Nous n’avons encore jamais vu de renouée du Japon dans une forêt ni dans une prairie entretenues. Si cela existe, cela reste marginal et en tout cas, elle n’est pas venue toute seule. « La plante est souvent présente dans des milieux peu attirants : bords de rivières difficiles d’accès, décharges sauvages, anciens remblais, en bord de route, vieil enrochement déstructuré par le temps et situé en contrebas d’un escarpement ou au milieu de gorges encaissées ? Les secteurs « contaminés » sont quelquefois inaccessibles ». Si elle colonise des endroits inaccessibles, fichons-lui la paix puisque aucune autre plante n’a daigné s’y installer avant!Reconnaissons qu’elle est vorace… mais c’est aussi son charme.

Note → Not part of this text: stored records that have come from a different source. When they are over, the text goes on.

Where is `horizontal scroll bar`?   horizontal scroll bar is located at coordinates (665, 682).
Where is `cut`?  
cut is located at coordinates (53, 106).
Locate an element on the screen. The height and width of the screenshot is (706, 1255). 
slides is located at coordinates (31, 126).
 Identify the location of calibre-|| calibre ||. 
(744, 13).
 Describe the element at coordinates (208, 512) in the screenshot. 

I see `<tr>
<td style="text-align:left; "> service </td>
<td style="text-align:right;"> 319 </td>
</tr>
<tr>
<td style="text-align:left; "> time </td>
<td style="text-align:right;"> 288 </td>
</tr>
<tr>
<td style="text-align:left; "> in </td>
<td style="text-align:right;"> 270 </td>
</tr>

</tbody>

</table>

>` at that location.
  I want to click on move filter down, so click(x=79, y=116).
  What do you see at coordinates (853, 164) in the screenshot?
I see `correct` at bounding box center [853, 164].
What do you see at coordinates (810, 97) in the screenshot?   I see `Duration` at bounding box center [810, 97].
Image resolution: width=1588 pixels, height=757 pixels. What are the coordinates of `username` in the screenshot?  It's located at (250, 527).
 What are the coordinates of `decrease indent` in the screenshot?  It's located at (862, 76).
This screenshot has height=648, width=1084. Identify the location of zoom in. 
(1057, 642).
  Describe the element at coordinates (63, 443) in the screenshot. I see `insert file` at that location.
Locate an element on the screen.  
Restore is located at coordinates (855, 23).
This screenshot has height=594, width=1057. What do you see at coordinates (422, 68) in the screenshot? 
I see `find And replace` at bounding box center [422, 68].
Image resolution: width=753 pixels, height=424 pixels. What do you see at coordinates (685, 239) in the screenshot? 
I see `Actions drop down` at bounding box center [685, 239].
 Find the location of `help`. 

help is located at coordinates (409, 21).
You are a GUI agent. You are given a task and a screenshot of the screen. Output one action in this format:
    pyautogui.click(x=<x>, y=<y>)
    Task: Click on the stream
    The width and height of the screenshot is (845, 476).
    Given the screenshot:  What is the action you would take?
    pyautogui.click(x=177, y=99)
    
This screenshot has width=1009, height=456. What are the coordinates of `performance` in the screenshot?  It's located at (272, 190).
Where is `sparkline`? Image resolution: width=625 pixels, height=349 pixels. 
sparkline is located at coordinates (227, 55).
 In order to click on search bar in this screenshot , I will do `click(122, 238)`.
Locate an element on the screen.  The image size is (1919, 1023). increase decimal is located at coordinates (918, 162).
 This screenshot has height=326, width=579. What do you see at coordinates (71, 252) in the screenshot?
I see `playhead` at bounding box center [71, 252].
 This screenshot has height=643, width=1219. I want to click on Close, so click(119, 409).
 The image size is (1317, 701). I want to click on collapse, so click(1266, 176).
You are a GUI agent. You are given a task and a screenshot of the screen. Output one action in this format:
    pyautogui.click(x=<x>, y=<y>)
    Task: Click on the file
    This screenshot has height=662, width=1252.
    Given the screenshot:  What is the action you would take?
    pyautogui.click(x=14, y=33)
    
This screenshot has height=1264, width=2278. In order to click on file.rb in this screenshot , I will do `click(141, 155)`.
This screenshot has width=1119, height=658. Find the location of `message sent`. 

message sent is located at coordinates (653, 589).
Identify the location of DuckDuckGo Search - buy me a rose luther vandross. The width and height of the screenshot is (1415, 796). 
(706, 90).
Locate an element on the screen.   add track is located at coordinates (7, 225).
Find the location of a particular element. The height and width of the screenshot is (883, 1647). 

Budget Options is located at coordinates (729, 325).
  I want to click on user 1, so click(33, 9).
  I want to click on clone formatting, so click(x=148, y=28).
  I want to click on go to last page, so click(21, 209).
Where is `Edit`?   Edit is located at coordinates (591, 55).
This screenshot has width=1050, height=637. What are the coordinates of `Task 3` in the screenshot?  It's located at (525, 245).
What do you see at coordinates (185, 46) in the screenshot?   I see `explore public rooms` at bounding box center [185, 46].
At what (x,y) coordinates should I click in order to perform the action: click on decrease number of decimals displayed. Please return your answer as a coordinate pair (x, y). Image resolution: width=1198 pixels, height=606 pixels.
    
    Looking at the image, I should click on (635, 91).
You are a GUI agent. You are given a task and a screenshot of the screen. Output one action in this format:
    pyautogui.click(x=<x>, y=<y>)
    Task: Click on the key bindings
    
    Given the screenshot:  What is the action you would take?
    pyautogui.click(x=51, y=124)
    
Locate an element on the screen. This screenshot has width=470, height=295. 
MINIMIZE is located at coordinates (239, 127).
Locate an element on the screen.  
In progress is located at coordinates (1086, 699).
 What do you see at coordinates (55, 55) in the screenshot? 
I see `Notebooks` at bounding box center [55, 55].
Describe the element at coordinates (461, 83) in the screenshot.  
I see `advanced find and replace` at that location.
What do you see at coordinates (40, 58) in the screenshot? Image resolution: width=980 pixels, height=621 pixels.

A ceux qui déplorent l’absence de biodiversité: ils n’ont pas tort…mais ils oublient d’évoquer celle du maïs, du colza, des plantations d’épicéa, de pin laricio ou de peuplier.
Notre suggestion pour la combattre: http://cedepa.fr/renouee-du-japon-la-receper-au-lieu-de-se-lamenter/
Epilogue
Dans cet angle de présentation toujours à charge de la renouée, deux points nous inquiètent vraiment::
– philosophique:- l’acharnement sur les plantes et espèces baptisées « invasives » et cette complaisante inertie avec les plantes envahissantes peut-elle s’expliquer?
- le poids des mots peut échapper à son auteur qui se réfère à la nostalgie d’une pureté originelle perdue, puis à la menace de l’étranger. Les métaphores excessives employées à très mauvais escient dans le domaine technique, peuvent alimenter le terreau d’un discours politique latent sur l’éradication, l’exclusion voire l’extermination. Les propos sont identiques.
– commercial ;
1. Honni soit qui mal y pense… Et s’il s’agissait d’un lobbying des vendeurs de chimie ? Chercheraient-ils à nous préparer à admettre qu’il y a, comme en agriculture, de bonnes plantes et des plantes indignes à combattre(2)… avec des produits chimiques ?Toutes ces contre-vérités heureusement ne convainquent pas tout le monde, d’autant que la pertinence scientifique des métaphores n’est pas probante.
(1) si elle est encore proposée à la vente en pépinière (à vérifier), il y a bien un marché. Mais comme pour le bambou, on ne peut pas estimer un massif à la valeur du seul plant qui lui aurait donné naissance. Il convient de définir une valeur dégressive consensuelle/m² (tenant précisément compte de sa faculté colonisatrice).
(2) le verbe éradiquer, en dehors de la médecine, nous fait frissonner quand il s’adresse à un végétal: on lui préfère donc « combattre ».